If Parker wanted to worm his way back into our lives, it changed the landscape of everything. Michael, who had been a father figure to Daniel—and Simon, too—would be relegated to merely my boyfriend, a man who had no claim on the boys he had grown to love. And Parker, a virtual stranger, could enter our lives out of the blue and profess the title of birth dad. It wasn’t fair.
And it certainly wasn’t fair that I had to shoulder this alone.
I prayed for wisdom, for guidance, but God seemed tight-lipped. Or maybe He was just biding His time, following a schedule that I couldn’t access no matter how earnestly I begged to catch a glimpse of His agenda.

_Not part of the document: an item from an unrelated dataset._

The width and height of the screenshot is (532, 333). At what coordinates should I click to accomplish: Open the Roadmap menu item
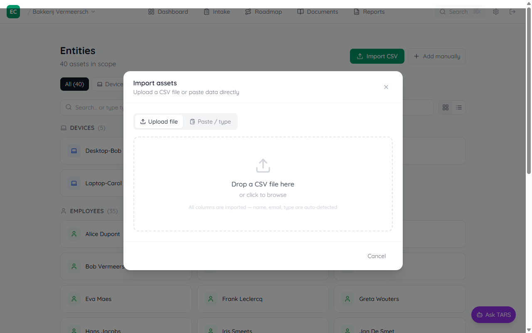coord(263,12)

There was a time in my life when I would have waited. I would have worried, chewed my fingernails down to the quick, and obsessed about what people were thinking of me. But much had changed. I had faced my mother, forgiven her, and lost her again all in a span of a couple months. I had become a mother myself. I had more or less parented my brother through the same heartache I faced as a child—the abandonment of the woman who gave us birth. In some ways, Grandma was right. God was working in me, and I was no longer the sort of girl who just let life happen to her.
I decided that whether or not it would break my heart, it was time to tell Grandma about Parker. We were a family. We existed, for better or worse, together. And I had failed us by keeping Michael’s proposition to myself. I wouldn’t make the mistake of keeping secrets again.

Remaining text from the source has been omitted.